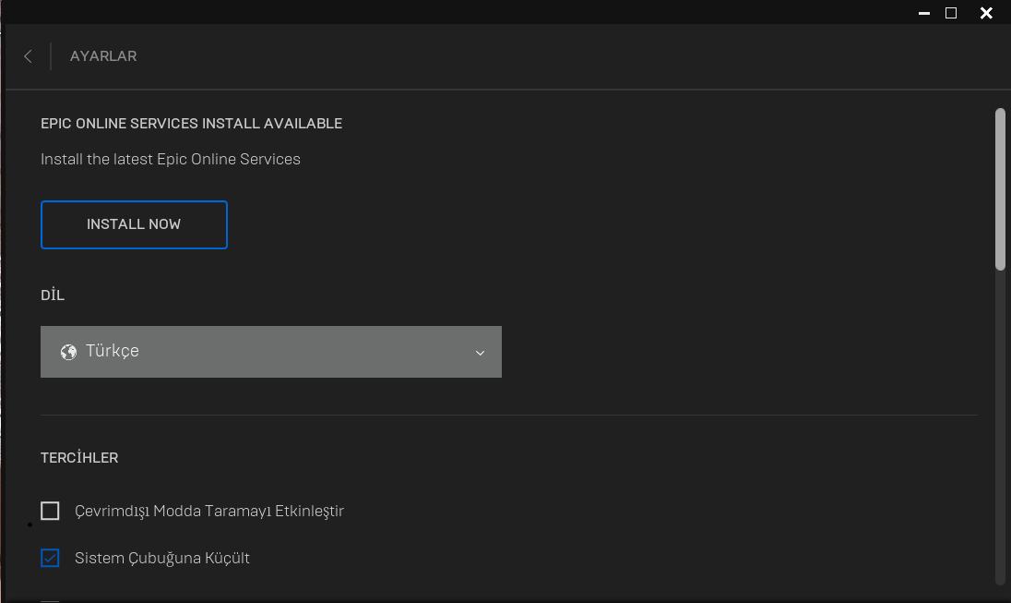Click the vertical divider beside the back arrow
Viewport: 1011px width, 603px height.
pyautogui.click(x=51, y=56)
^^^^^^^^
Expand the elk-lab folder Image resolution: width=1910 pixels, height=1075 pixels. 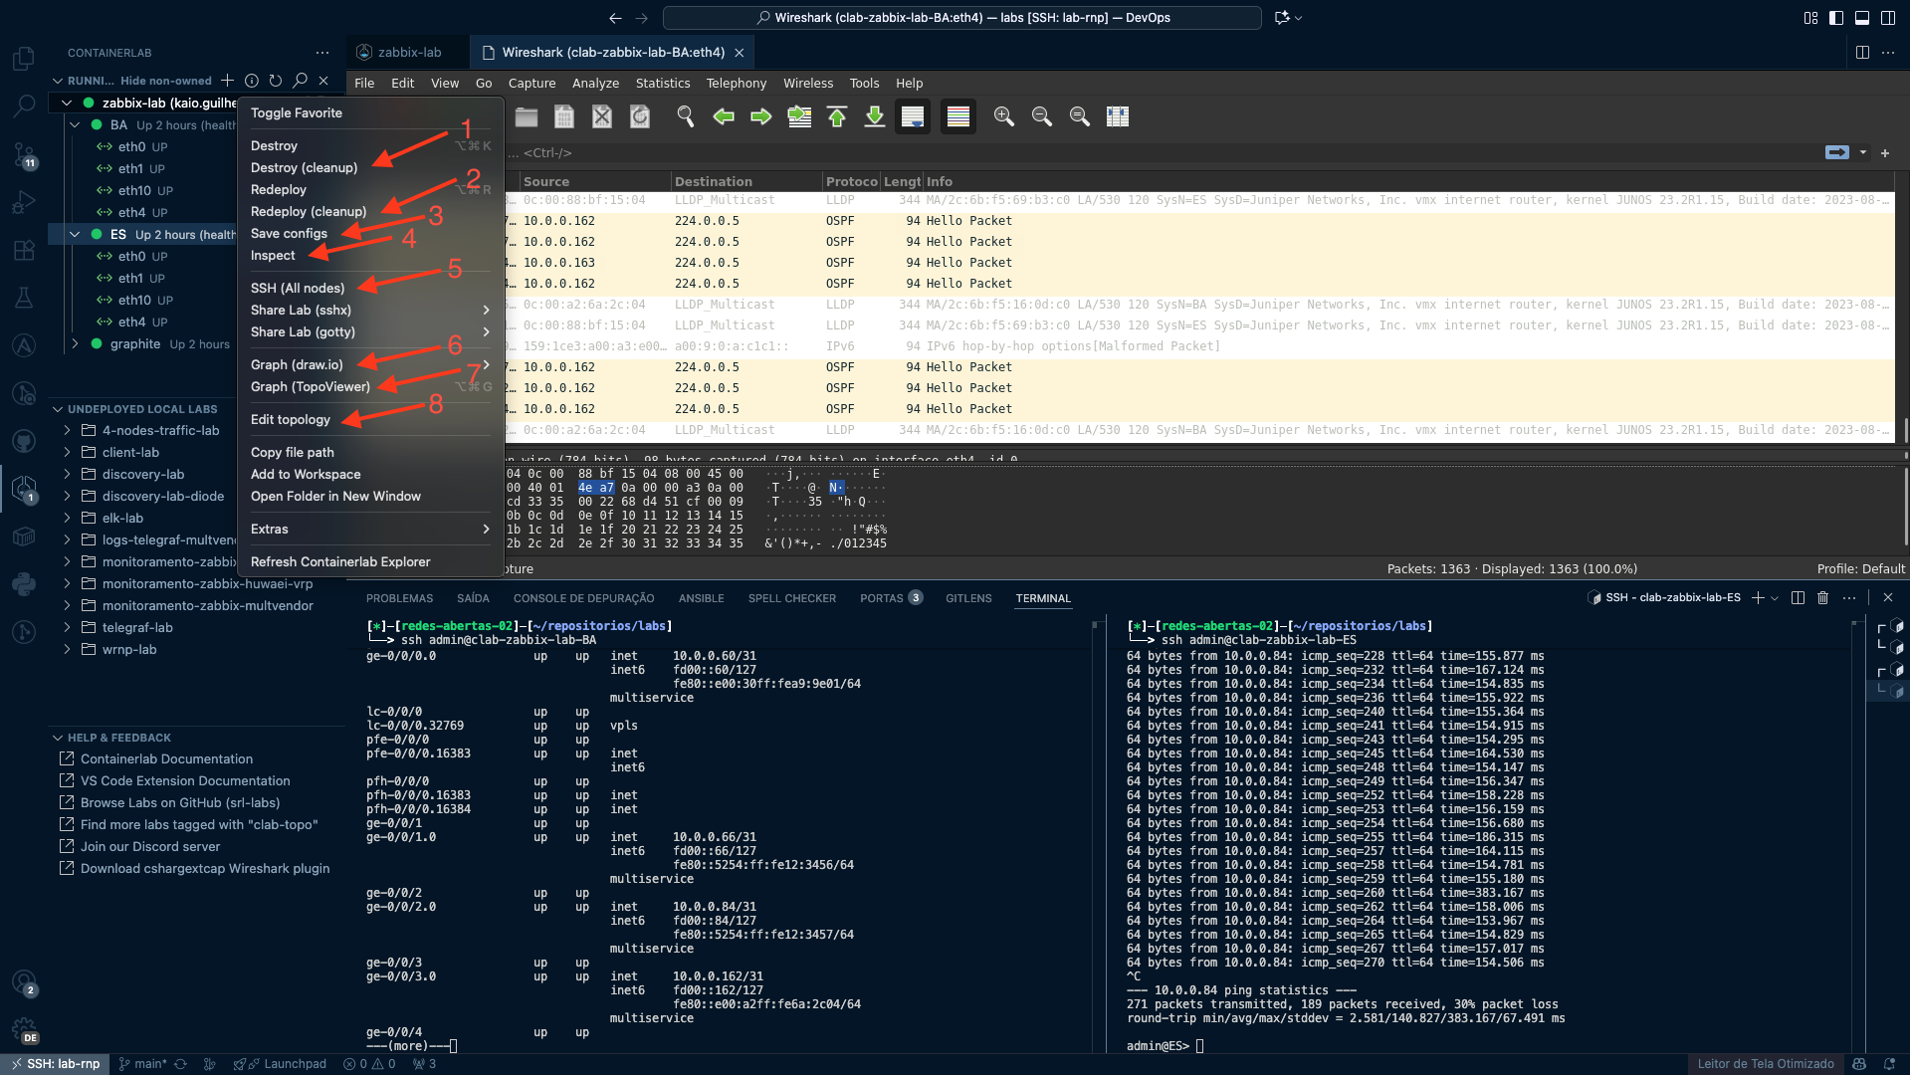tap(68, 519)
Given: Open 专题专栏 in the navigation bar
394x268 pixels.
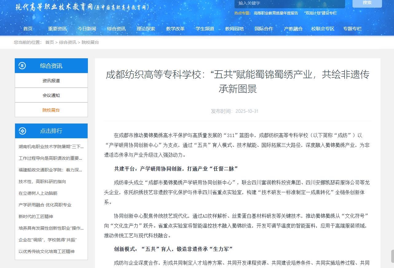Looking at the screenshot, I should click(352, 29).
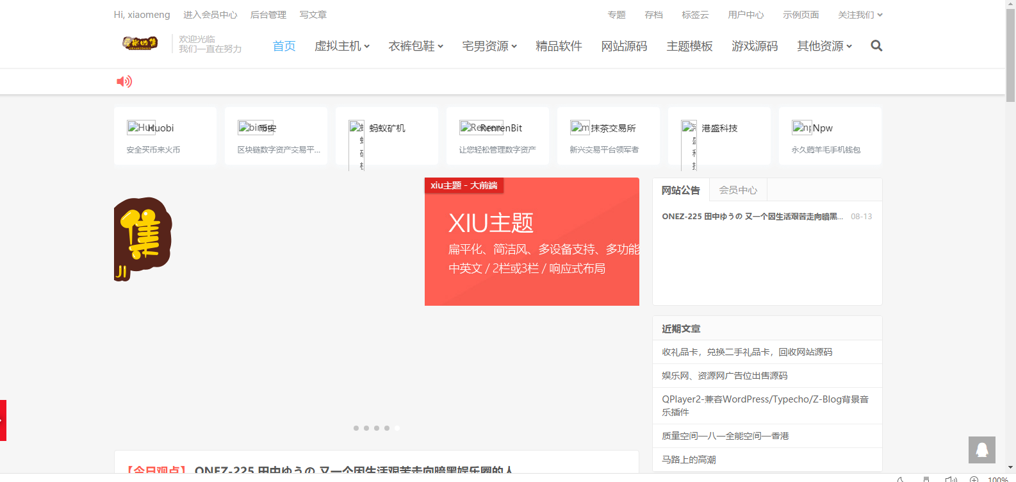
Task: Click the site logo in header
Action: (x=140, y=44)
^^^^^^^^
→ **WHAT THE TASK REQUIRES**
Please repeat the lines that open with the line containing "Click the vertical" and close with the line containing "pyautogui.click(x=51, y=56)", including both of those lines, and leave out the pictures.

→ **CORRECT OUTPUT**
Click the vertical divider beside the back arrow
Viewport: 1011px width, 603px height.
pyautogui.click(x=51, y=56)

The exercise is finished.